In one of the several attempts by the New Yorker magazine to understand the popularity of Donald Trump, the magazine quoted Charles Keeney, a history professor: “When people (in West Virginia county) talk about Trump, they talk about how they don’t like the establishment or the élites…When they say that, they mean who they see on television—they envision people in New York City making fun of them and calling them stupid…So when they see that the media élite is driven out of their mind at the success of Donald Trump it makes them want to root for him. It’s like giving the middle finger to the rest of the country.”
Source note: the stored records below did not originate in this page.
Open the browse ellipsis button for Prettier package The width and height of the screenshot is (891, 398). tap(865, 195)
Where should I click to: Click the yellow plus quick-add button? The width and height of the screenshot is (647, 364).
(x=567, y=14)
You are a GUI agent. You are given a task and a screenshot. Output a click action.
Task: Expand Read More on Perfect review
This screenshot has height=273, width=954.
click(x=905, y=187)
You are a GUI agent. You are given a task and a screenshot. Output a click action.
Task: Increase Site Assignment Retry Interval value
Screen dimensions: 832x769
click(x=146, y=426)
They find the sophisticates so vulgar that they identify more with Trump, a very rich man.
The rise of strongmen and of the right across the world, and the Brexit vote, too, is a demonstration of the fact that the average voter despises the articulate global intellectual--so much, that even when the intellectual talks sense, the voter hates sense itself. People are not irrational; they just hate some people more than others. This is why it has been an excellent strategy for some intellectuals to seek refuge in activism, where they are more endearing.
You may argue that the poor can tell the difference between you and a billionaire who commutes in choppers. I grant this though I will find it hilarious to tell a poor man, “Wealth, my friend, is a spectrum.” Is poverty a spectrum? There can be a spectrum of data, but is the state of being poor a spectrum?
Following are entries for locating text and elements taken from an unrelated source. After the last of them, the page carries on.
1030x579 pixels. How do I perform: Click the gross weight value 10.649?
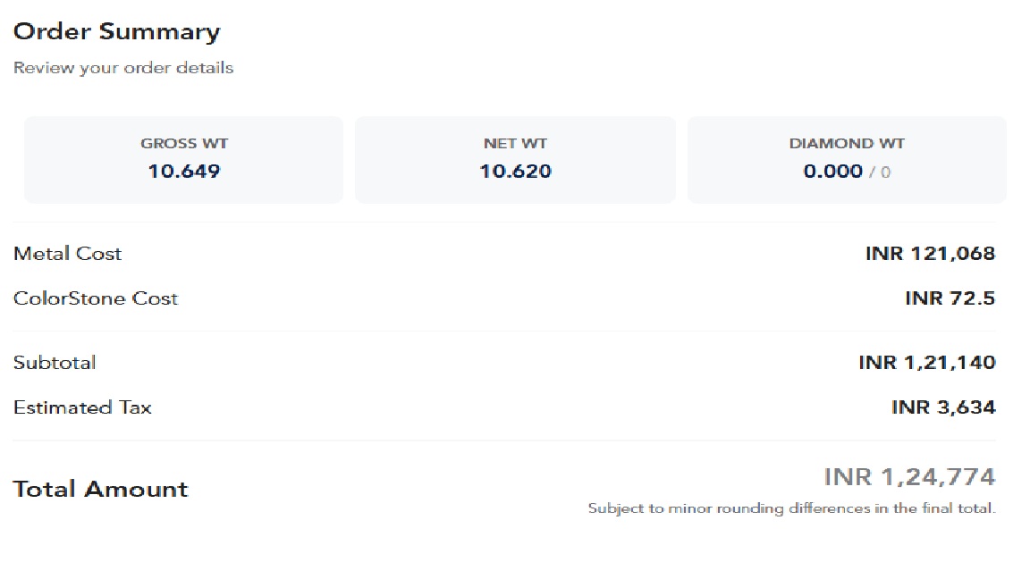click(x=183, y=172)
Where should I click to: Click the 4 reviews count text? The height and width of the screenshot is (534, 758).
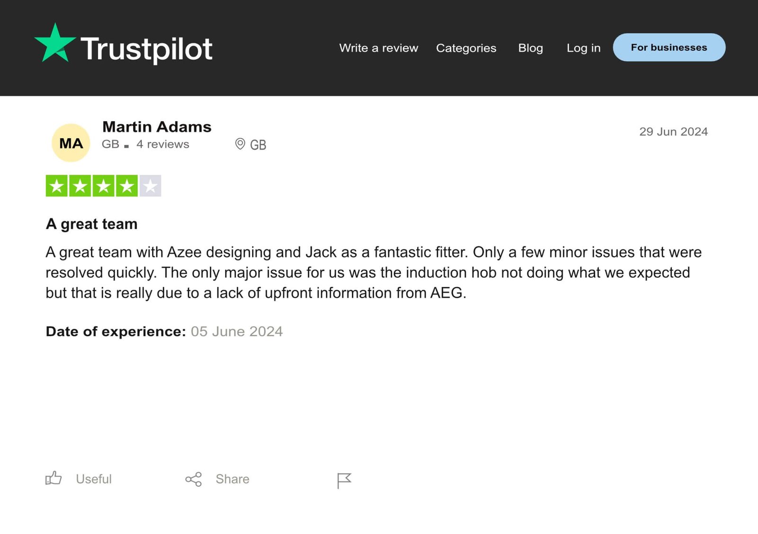point(162,144)
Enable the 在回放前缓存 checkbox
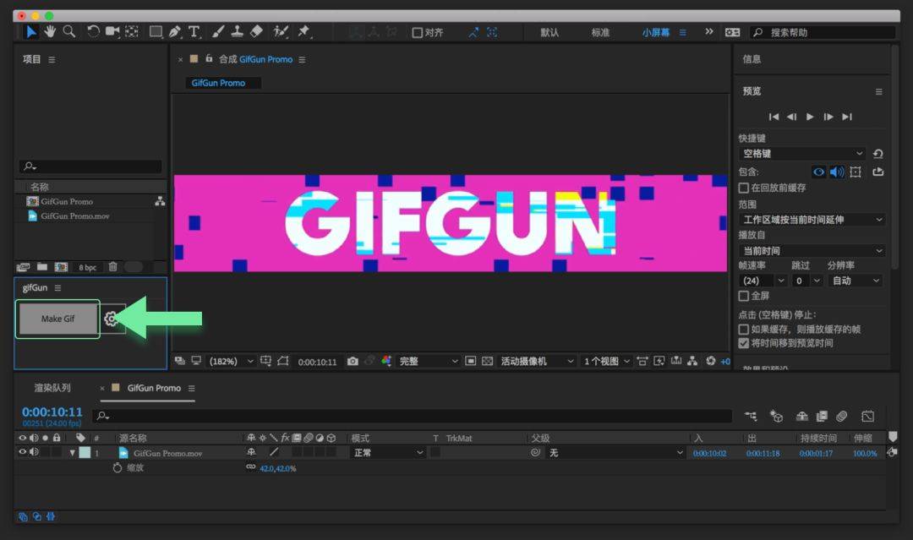The height and width of the screenshot is (540, 913). 743,188
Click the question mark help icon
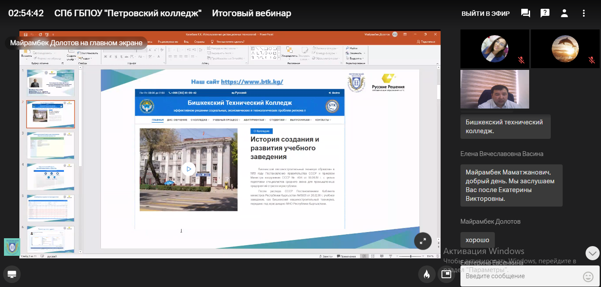The image size is (601, 287). click(545, 13)
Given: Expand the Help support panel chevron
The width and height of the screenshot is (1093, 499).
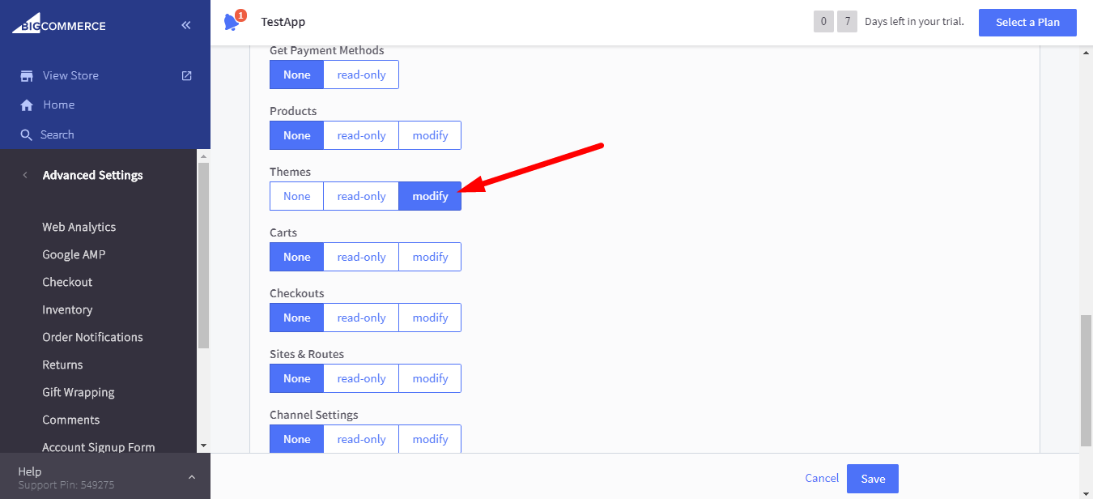Looking at the screenshot, I should [192, 478].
In politics, identity is never a spectrum. Political identity is often binary--flawed, but binary. Male, female. White, black. Rich, poor. There was a time when the Indian middle-class behaved like the poor (many of us went to ration shops, we went to the same schools and watched the same film as the poor in the same theatre and, probably, voted for the same political party, Congress). But today, we behave more like the rich. A person always knows the precise answer to the question: In your nation are you rich or poor?
There is a view that the rich of India subsidise the poor. But, as the former chief economic adviser Arvind Subramanian pointed out in the economic survey in 2015, India’s subsidies benefit the rich more because they are in a position to consume more of the cheap power, utility and food. Also, the lifestyle of the middle class is subsidised by the low-wages of the poor. Being middle-class in a poor country is to be rich at a heavy discount.
Manu Joseph, a journalist and a novelist, most recent of Miss Laila, Armed And Dangerous, was a Mint Lounge columnist.